* [Requirement 1]
Update the rows running from the line that contains "Screen dimensions: 947x711" through the line that contains "Action: 560,267" by replacing "Uncheck" with "Clear", keeping everything else unchanged, and return only those lines.
* [Requirement 2]
Extend the mailing-list message about the anv allocator patch for large state pool allocations, picking up right after its last line.

* [Excerpted text]
- - -

[Mesa-dev] [PATCH 17/18] anv/allocator: Allow state pools to allocate large states

Thu May 4 18:10:04 UTC 2017

On Thu, May 4, 2017 at 9:26 AM, Juan A. Suarez Romero <jasuarez at igalia.com>
wrote:

> On Thu, 2017-05-04 at 07:49 -0700, Jason Ekstrand wrote:
> > On Thu, May 4, 2017 at 1:00 AM, Juan A. Suarez Romero <
> jasuarez at igalia.com> wrote:
> > > On Wed, 2017-04-26 at 07:35 -0700, Jason Ekstrand wrote:
> > > > Previously, the maximum size of a state that could be allocated from
> a
> > > > state pool was a block.  However, this has caused us various issues
> > > > particularly with shaders which are potentially very large.  We've
> also
> > > > hit issues with render passes with a large number of attachments
> when we
> > > > go to allocate the block of surface state.  This effectively removes
> the
> > > > restriction on the maximum size of a single state.  (There's still a
> > > > limit of 1MB imposed by a fixed-length bucket array.)

- - -

* [Dataset]

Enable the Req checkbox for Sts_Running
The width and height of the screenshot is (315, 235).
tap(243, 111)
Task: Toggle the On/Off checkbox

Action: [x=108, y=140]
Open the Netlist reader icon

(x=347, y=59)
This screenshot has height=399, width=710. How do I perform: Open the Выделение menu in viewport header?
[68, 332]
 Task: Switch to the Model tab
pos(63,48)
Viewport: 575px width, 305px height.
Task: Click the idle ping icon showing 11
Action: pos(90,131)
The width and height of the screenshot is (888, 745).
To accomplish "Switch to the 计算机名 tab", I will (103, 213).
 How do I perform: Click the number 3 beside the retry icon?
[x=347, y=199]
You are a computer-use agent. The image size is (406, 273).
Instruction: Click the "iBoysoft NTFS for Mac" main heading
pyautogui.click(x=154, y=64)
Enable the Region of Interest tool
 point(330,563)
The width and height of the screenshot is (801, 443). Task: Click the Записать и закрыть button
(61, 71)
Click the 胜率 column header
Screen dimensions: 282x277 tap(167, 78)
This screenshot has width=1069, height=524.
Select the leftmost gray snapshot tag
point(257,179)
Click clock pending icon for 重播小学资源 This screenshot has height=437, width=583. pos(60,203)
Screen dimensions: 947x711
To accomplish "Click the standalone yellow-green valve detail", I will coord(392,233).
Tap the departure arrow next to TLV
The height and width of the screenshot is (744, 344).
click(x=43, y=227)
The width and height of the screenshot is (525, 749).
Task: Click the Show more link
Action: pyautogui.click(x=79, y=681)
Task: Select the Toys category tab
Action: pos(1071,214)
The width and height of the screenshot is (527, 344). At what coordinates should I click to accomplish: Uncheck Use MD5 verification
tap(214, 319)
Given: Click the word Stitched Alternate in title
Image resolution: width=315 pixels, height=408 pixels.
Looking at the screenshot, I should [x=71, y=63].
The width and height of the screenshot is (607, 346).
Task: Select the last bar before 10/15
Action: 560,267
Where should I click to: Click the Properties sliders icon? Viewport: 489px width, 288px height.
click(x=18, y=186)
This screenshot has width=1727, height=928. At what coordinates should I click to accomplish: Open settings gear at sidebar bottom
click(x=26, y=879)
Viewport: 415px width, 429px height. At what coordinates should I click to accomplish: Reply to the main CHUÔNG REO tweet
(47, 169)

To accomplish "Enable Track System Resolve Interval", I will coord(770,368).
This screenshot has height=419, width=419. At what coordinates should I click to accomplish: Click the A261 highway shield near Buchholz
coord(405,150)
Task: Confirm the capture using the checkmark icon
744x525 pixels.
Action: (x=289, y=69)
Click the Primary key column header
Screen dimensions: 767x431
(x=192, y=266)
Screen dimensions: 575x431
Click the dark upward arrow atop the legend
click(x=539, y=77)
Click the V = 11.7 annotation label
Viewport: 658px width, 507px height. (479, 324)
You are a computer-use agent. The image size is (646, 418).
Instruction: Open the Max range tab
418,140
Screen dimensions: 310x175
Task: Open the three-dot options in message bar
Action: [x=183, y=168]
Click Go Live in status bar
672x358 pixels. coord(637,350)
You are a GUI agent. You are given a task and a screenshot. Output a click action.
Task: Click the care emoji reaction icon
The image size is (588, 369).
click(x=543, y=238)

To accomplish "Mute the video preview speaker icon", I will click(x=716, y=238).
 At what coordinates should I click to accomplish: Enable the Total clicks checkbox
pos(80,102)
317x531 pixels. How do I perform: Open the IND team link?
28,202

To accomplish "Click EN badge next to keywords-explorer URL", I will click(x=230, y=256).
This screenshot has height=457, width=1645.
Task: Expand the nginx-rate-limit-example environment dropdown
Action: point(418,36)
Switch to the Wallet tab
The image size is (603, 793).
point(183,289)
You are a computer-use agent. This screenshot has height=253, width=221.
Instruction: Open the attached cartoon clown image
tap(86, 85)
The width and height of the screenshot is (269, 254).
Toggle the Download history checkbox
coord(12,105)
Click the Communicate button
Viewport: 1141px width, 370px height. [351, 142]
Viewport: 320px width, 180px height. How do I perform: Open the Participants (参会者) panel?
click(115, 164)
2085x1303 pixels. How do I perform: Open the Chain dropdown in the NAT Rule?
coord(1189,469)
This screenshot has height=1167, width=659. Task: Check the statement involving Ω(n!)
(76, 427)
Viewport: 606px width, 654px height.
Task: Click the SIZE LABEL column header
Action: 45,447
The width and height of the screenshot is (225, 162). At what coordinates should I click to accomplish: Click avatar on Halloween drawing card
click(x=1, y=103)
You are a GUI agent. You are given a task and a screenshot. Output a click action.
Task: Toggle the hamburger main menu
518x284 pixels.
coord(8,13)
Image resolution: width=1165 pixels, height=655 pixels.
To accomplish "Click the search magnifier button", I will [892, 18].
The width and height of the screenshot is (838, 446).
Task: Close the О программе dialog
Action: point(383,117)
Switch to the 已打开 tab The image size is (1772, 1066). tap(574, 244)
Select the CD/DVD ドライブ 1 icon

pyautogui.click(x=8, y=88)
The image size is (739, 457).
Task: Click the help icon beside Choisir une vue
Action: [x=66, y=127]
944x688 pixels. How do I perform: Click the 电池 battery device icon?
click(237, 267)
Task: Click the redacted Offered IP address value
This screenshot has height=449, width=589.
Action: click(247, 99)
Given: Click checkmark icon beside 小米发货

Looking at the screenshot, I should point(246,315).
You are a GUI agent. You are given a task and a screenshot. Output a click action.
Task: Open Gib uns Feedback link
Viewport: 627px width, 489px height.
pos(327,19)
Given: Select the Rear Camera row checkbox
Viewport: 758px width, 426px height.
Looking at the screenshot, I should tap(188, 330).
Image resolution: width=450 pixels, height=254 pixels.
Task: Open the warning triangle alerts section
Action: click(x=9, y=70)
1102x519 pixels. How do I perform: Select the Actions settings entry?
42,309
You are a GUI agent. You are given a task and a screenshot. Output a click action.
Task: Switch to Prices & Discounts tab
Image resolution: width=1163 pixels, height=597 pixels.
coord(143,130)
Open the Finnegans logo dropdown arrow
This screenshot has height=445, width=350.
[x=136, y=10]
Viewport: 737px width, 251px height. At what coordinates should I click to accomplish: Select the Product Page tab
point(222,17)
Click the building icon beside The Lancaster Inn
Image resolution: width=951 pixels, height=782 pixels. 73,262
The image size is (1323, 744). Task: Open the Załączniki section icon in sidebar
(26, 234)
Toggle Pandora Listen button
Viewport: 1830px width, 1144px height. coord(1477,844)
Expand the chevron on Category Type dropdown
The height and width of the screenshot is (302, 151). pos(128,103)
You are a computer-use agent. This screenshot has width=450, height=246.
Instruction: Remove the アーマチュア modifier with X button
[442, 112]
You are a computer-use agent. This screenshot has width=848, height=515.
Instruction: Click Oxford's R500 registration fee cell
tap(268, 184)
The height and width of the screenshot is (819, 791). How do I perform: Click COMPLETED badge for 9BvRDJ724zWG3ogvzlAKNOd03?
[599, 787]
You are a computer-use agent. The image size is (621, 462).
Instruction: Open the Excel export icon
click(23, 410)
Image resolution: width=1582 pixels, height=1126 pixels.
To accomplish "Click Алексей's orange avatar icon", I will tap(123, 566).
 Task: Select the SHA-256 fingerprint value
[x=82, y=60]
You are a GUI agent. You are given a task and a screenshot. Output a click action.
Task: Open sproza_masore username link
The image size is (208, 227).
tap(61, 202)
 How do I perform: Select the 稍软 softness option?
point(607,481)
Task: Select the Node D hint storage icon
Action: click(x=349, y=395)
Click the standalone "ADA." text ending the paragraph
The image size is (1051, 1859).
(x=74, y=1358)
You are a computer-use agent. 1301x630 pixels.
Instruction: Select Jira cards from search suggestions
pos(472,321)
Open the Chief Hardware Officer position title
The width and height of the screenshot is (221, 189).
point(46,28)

- - -

* [Written response 1]
Screen dimensions: 947x711
To accomplish "Click the standalone yellow-green valve detail", I will coord(392,233).
Tap the departure arrow next to TLV
The height and width of the screenshot is (744, 344).
click(x=43, y=227)
The width and height of the screenshot is (525, 749).
Task: Click the Show more link
Action: pyautogui.click(x=79, y=681)
Task: Select the Toys category tab
Action: pos(1071,214)
The width and height of the screenshot is (527, 344). At what coordinates should I click to accomplish: Clear Use MD5 verification
tap(214, 319)
Given: Click the word Stitched Alternate in title
Image resolution: width=315 pixels, height=408 pixels.
Looking at the screenshot, I should [x=71, y=63].
The width and height of the screenshot is (607, 346).
Task: Select the last bar before 10/15
Action: 560,267

* [Written response 2]
> > > >
> > > > For states larger than the block size, we just grab a large block
> off of
> > > > the block pool rather than sub-allocating.  When we go to allocate
> some
> > > > chunk of state and the current bucket does not have state, we try to
> > > > pull a chunk from some larger bucket and split it up.  This should
> > > > improve memory usage if a client occasionally allocates a large
> block of
> > > > state.
> > > >
> > > > This commit is inspired by some similar work done by Juan A. Suarez
> > > > Romero <jasuarez at igalia.com>.
> > > > ---
> > > >  src/intel/vulkan/anv_allocator.c | 43
> ++++++++++++++++++++++++++++++++++++++++
> > > >  1 file changed, 43 insertions(+)
> > > >
> > > > diff --git a/src/intel/vulkan/anv_allocator.c
> b/src/intel/vulkan/anv_allocator.c
> > > > index 7a687b7..68c389c 100644
> > > > --- a/src/intel/vulkan/anv_allocator.c
> > > > +++ b/src/intel/vulkan/anv_allocator.c
> > > > @@ -650,6 +650,12 @@ anv_fixed_size_state_pool_alloc_new(struct
> anv_fixed_size_state_pool *pool,
> > > >     struct anv_block_state block, old, new;
> > > >     uint32_t offset;
> > > >
> > > > +   /* If our state is large, we don't need any sub-allocation from
> a block.
> > > > +    * Instead, we just grab whole (potentially large) blocks.
> > > > +    */
> > > > +   if (state_size >= block_size)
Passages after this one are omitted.